### [Extracted data]
* * * *

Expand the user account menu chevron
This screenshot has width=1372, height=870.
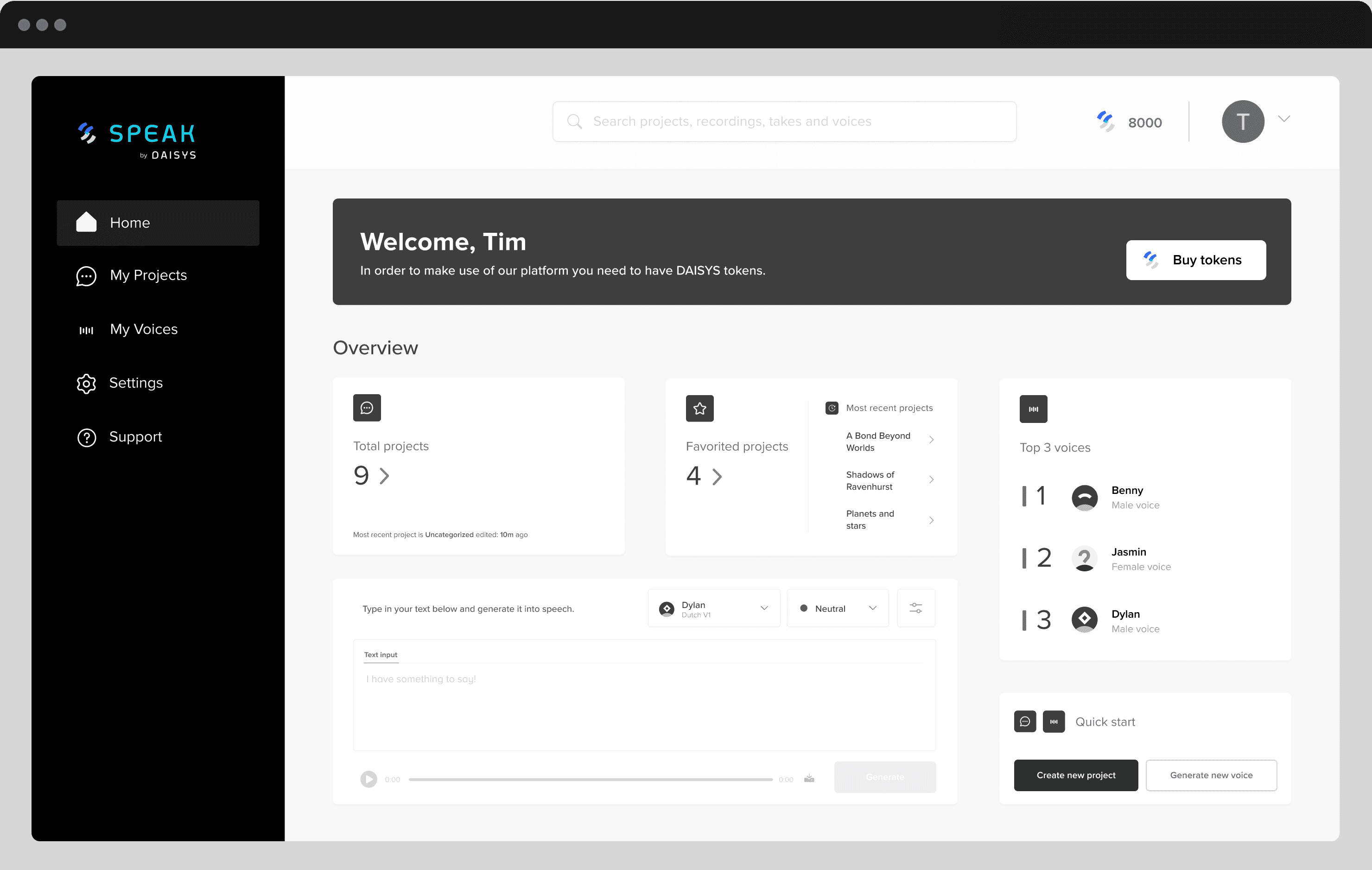coord(1283,119)
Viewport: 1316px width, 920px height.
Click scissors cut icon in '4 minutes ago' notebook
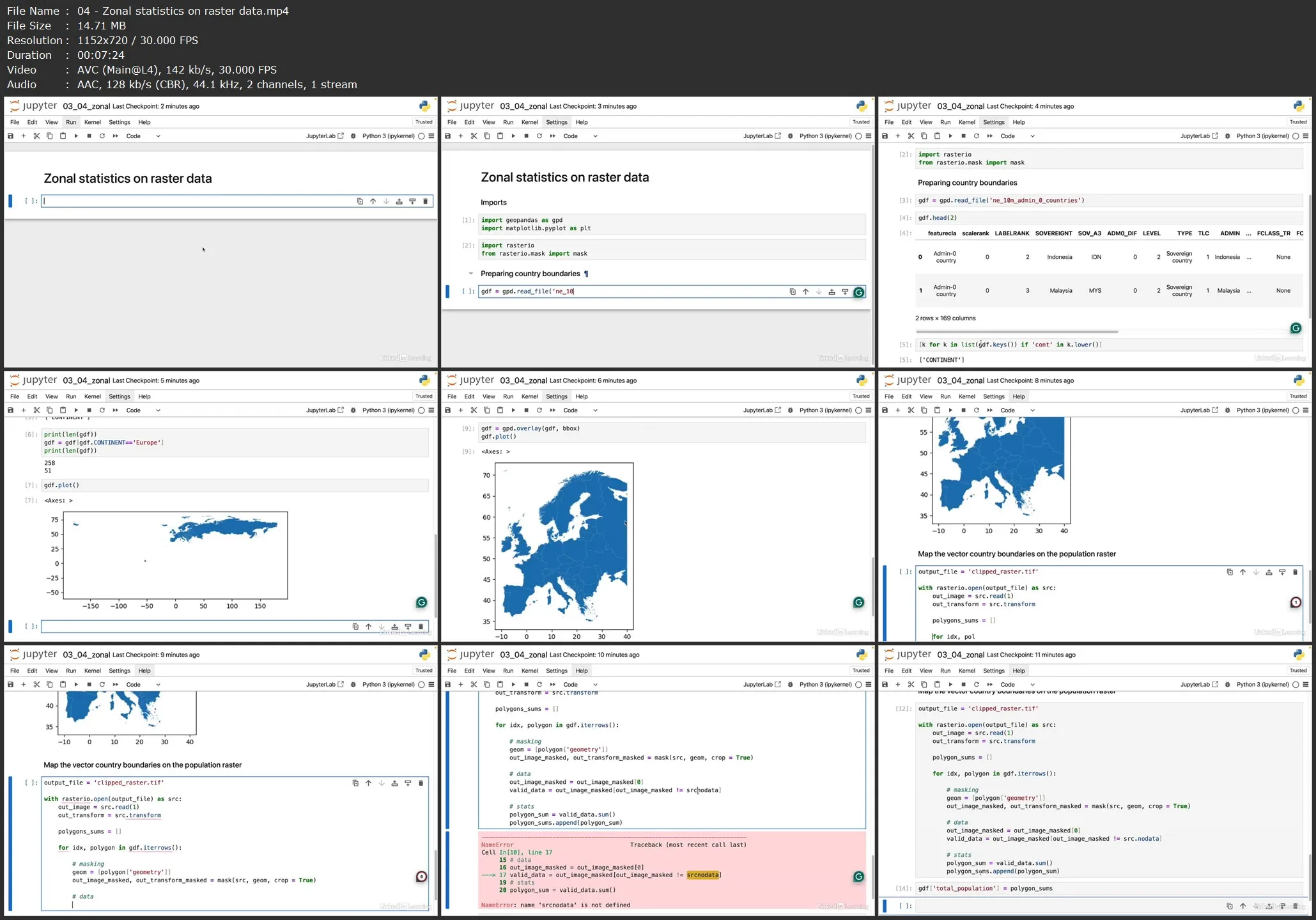pos(911,136)
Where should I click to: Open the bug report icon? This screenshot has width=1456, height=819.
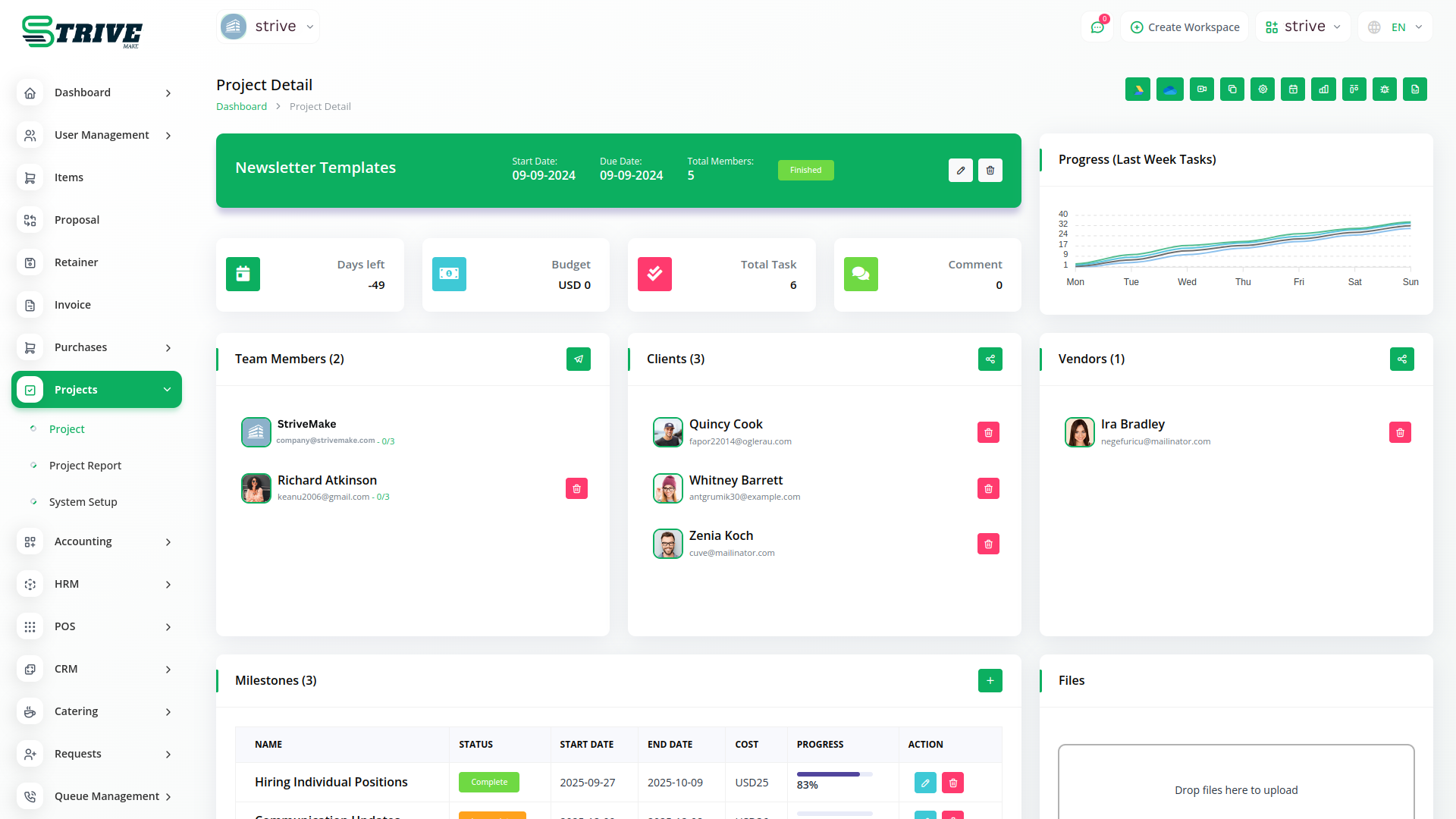point(1385,89)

* * * *

### [Your assignment]
Where an entry contains an image, skip the image and write out the rest exactly.

### [Written response]
Expand the user account menu chevron
This screenshot has width=1372, height=870.
coord(1283,119)
Viewport: 1316px width, 920px height.
Click scissors cut icon in '4 minutes ago' notebook
pos(911,136)
Where should I click to: Open the bug report icon? This screenshot has width=1456, height=819.
point(1385,89)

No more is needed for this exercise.